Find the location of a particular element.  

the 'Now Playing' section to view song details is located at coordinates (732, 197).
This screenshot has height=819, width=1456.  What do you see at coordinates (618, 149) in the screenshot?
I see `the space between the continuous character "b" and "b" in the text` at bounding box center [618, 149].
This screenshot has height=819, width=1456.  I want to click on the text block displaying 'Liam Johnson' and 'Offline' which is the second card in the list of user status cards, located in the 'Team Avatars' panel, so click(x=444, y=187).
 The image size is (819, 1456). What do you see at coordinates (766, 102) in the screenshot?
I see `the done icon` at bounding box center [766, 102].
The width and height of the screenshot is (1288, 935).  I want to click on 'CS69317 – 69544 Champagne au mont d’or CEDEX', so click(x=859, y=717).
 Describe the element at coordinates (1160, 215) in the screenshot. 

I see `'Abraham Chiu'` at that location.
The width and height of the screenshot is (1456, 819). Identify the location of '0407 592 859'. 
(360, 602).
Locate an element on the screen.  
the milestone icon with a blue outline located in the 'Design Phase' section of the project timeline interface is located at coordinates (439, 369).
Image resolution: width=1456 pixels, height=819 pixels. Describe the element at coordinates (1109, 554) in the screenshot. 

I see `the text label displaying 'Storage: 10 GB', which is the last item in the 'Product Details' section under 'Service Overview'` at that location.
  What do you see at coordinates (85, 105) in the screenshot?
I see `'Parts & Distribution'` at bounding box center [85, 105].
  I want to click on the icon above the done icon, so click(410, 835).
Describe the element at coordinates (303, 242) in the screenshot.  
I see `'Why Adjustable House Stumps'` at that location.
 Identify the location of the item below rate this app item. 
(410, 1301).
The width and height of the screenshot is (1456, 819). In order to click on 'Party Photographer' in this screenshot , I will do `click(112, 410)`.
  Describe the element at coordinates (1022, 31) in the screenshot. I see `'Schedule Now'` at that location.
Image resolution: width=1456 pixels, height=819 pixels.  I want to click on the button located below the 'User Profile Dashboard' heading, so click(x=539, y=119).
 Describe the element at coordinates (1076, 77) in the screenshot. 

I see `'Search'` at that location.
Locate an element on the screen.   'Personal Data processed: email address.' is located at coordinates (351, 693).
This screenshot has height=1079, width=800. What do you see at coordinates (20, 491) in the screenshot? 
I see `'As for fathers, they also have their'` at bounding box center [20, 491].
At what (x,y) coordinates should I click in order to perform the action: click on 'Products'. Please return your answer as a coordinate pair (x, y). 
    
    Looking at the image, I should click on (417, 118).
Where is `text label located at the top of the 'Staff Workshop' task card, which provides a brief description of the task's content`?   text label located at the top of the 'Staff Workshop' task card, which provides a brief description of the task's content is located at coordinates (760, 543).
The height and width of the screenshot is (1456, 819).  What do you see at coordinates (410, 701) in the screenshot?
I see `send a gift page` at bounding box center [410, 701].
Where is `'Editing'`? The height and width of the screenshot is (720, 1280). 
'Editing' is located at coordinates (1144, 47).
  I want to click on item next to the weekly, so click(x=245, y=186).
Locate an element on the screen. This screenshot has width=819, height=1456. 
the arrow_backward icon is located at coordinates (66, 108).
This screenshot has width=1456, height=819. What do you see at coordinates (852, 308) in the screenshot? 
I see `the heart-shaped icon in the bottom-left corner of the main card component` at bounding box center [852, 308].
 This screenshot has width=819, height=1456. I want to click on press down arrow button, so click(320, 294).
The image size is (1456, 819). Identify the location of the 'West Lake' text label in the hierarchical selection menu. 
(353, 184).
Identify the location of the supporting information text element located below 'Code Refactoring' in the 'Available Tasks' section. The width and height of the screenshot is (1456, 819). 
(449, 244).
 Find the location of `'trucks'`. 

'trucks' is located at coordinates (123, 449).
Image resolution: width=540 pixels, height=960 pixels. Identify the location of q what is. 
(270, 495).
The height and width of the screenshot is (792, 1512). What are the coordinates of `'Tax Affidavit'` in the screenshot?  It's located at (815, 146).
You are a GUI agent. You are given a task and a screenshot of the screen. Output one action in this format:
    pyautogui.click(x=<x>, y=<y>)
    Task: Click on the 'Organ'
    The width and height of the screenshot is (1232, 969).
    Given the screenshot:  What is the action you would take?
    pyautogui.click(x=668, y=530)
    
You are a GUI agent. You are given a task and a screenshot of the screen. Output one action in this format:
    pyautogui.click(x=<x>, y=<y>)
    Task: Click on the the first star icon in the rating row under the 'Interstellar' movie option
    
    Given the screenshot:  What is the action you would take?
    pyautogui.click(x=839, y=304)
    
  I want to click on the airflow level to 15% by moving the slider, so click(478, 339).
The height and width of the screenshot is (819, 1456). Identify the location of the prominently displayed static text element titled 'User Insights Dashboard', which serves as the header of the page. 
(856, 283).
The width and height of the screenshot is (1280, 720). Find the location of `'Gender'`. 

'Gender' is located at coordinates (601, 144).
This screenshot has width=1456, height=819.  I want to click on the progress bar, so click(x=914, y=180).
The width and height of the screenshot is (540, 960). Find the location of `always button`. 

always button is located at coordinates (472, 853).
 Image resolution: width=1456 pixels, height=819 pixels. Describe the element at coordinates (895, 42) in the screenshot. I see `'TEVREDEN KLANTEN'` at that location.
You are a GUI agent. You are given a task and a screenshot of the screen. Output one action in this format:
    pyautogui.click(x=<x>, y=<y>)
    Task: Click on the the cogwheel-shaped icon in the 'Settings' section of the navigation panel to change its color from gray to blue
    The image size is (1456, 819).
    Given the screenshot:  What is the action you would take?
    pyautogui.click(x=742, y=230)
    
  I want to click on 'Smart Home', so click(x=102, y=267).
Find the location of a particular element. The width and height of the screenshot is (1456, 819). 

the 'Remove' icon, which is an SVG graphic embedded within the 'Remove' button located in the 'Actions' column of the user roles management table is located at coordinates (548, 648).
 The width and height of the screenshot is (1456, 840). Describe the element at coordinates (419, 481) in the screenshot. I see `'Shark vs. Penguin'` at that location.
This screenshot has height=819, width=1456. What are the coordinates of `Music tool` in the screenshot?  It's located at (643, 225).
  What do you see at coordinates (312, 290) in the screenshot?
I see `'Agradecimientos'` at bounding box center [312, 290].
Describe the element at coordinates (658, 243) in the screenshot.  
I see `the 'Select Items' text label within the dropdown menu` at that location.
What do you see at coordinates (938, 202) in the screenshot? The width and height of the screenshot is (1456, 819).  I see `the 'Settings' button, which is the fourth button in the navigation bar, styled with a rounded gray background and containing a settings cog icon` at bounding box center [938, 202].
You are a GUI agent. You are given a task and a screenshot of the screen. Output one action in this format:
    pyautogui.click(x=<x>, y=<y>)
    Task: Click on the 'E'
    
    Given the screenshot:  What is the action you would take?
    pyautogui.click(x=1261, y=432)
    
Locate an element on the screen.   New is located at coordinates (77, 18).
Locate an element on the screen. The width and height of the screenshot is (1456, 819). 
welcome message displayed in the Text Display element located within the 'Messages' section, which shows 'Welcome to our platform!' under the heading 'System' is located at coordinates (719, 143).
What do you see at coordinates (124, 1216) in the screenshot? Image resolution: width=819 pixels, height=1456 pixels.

+---+

- **WHAT TO PRODUCE**
Copy out every row exactly, starting at the line containing "The height and width of the screenshot is (1456, 819)." and continuing down to the line containing "(270, 495).", both lines included.

- **WRITTEN ANSWER**
The height and width of the screenshot is (1456, 819).  What do you see at coordinates (410, 701) in the screenshot?
I see `send a gift page` at bounding box center [410, 701].
Where is `'Editing'`? The height and width of the screenshot is (720, 1280). 
'Editing' is located at coordinates (1144, 47).
  I want to click on item next to the weekly, so click(x=245, y=186).
Locate an element on the screen. This screenshot has width=819, height=1456. 
the arrow_backward icon is located at coordinates (66, 108).
This screenshot has width=1456, height=819. What do you see at coordinates (852, 308) in the screenshot? 
I see `the heart-shaped icon in the bottom-left corner of the main card component` at bounding box center [852, 308].
 This screenshot has width=819, height=1456. I want to click on press down arrow button, so click(320, 294).
The image size is (1456, 819). Identify the location of the 'West Lake' text label in the hierarchical selection menu. 
(353, 184).
Identify the location of the supporting information text element located below 'Code Refactoring' in the 'Available Tasks' section. The width and height of the screenshot is (1456, 819). 
(449, 244).
 Find the location of `'trucks'`. 

'trucks' is located at coordinates (123, 449).
Image resolution: width=540 pixels, height=960 pixels. Identify the location of q what is. 
(270, 495).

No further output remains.